| name | openri |
| description | Use OpenRI to check manuscripts, interpret evidence-backed findings, and review AI reviewer protocol outputs without treating findings as misconduct determinations. |
OpenRI Skill
Use this skill when a task involves OpenRI reports, manuscript integrity checks, reviewer protocol checks, prompt-injection checks, PDF hidden text checks, citation checks, or research transparency triage.
Safety Defaults
- Treat OpenRI findings as evidence-backed guardrails for a model-agnostic AI reviewer or AI editor.

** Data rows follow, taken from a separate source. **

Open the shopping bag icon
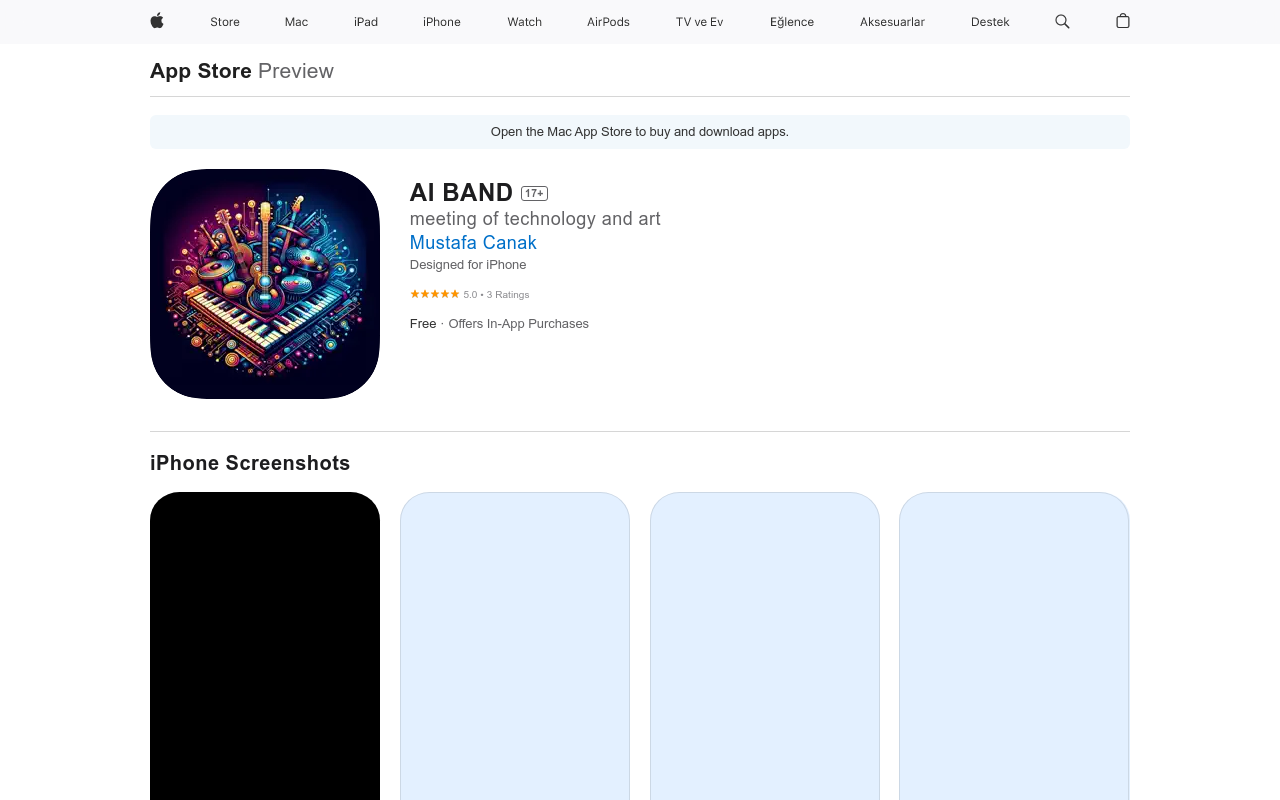This screenshot has width=1280, height=800. pos(1123,21)
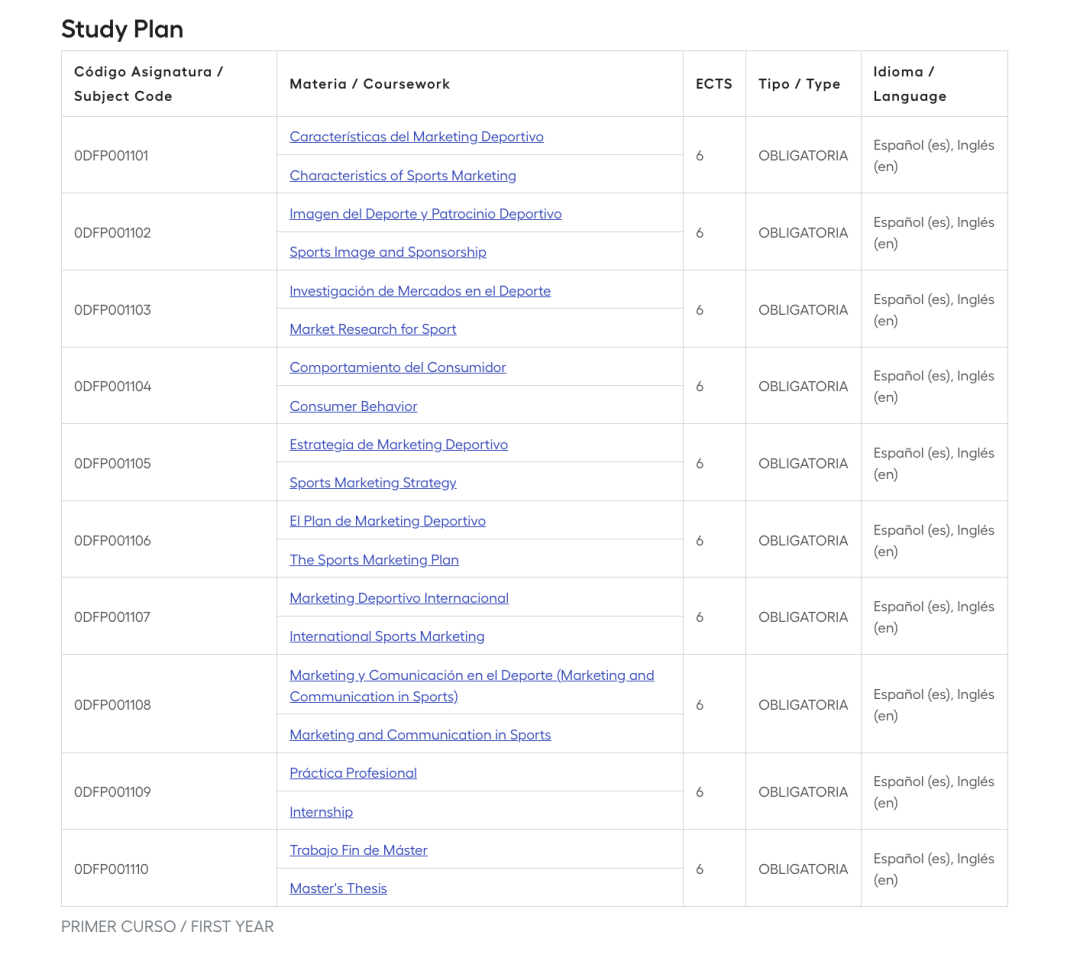Go to the Consumer Behavior course page

[x=353, y=406]
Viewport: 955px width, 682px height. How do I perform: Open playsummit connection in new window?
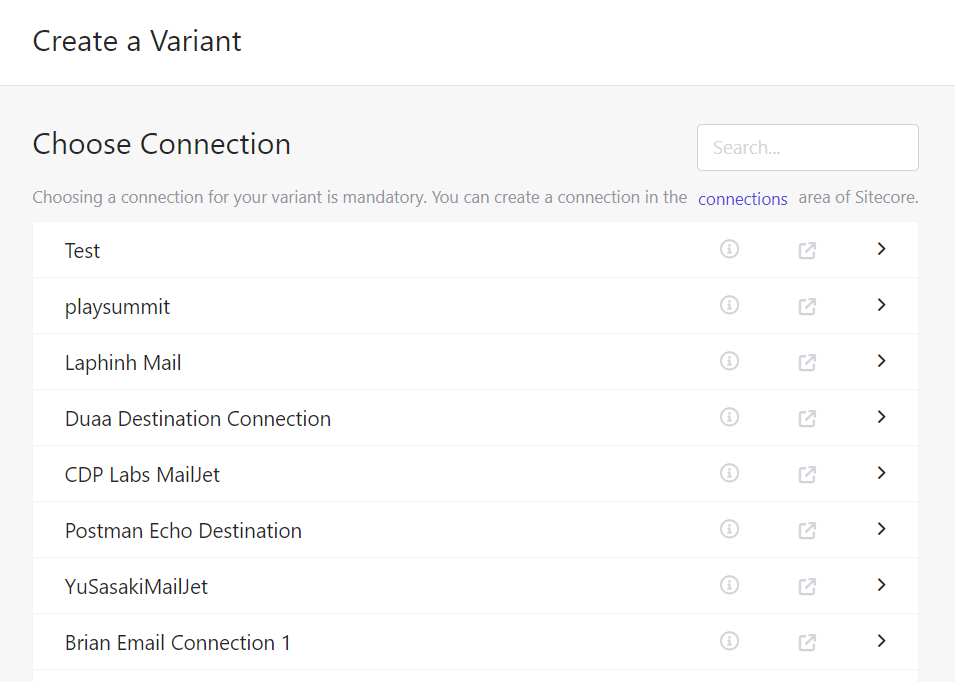(x=807, y=306)
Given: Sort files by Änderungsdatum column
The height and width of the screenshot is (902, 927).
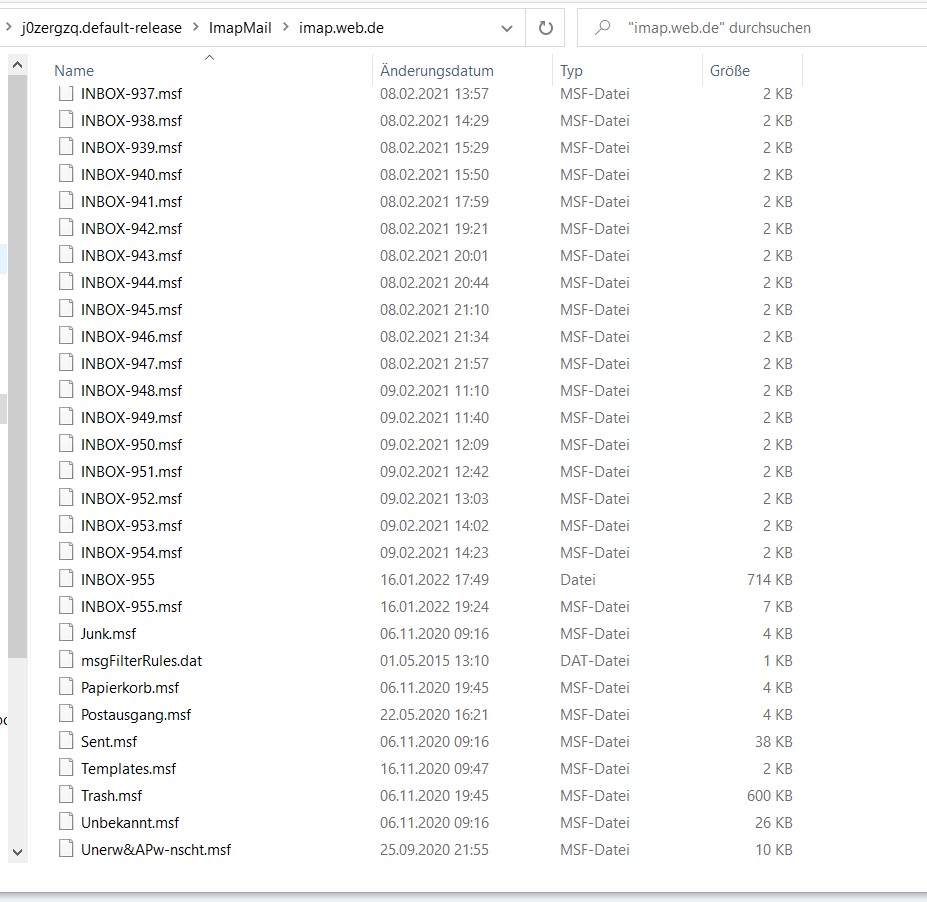Looking at the screenshot, I should [437, 71].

- Do not describe findings as proof of research misconduct.
- Do not send unpublished manuscripts to external APIs or external LLMs unless the user explicitly approves that exact transfer.

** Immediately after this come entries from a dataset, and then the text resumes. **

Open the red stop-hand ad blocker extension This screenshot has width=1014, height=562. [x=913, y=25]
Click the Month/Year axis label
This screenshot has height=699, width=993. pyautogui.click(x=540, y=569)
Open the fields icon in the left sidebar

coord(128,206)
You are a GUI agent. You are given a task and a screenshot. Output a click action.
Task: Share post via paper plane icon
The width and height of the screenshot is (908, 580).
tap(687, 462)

- Keep network-backed checks opt-in.
- Preserve quotes and evidence locations when summarizing findings.
Local Commands
From the OpenRI repository:
PYTHONPATH=backend python3 -m openri.cli check samples/high_risk_manuscript.txt
PYTHONPATH=backend python3 -m openri.cli list
PYTHONPATH=backend python3 -m uvicorn openri.api:app --host 127.0.0.1 --port 8008
For a full local verification pass:
PYTHONPATH=backend python3 -m pytest backend/tests -q
cd frontend
npm run build
Reporting
Summaries should include:
- finding ID, severity, status, and message
- the relevant evidence quote or data
- the AI reviewer / AI editor follow-up task
- any coverage blocker or unsupported input
If a check is skipped, unknown, unsupported, or not implemented, report it as a blocker or explicit limitation rather than treating it as a pass.